Clinically symptomatic VTE events were not reported in the study by Królczyk et al., which suggests the possibility that patients having high risk for VTE were not included in their study. If this is true, the fibrin clots properties in patients having high risk for trVTE might differ from the fibrin clot properties in non-high-risk patients. In addition, in a study where patients with idiopathic VTE and their relatives were analyzed, the fibrin clots from patients who developed PE showed higher permeability, reduced compactness, and easier lysis of fibrin clots compared with the clots from patients who did not develop PE (14). This could be explained by the hypothesis that fibrin clots with such properties are more likely to fragment, leading to PE. Therefore, “improved properties” using chemotherapy might not necessarily be associated with reduced risk of VTE in patients with lung cancer. Thus, future studies should aim to include sufficient numbers of VTE events to increase statistical power. Findings from such studies would enable the identification of patients having high risk of trVTE based on fibrin clot properties.

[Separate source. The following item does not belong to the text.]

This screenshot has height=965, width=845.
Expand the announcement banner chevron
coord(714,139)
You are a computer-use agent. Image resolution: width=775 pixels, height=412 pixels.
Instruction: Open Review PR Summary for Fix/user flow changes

In conclusion, Królczyk el al., for the first time, reported the potentially favorable effects of 3-month chemotherapy on fibrin clot characteristics. Studies with larger sample size that also examine additional parameters for fibrin clot properties are required for further elucidation of the molecular mechanisms behind trVTE as well as for the clinical translation of the knowledge acquired from these studies.


The author would like to thank Enago ( for the English language review.

Funding: This work was supported, in part, by a Grant-in-Aid for Scientific Research (B) 18H02819 for M Sato from the Japan Society for the Promotion of Science.


Conflicts of Interest: The author has no conflicts of interest to declare.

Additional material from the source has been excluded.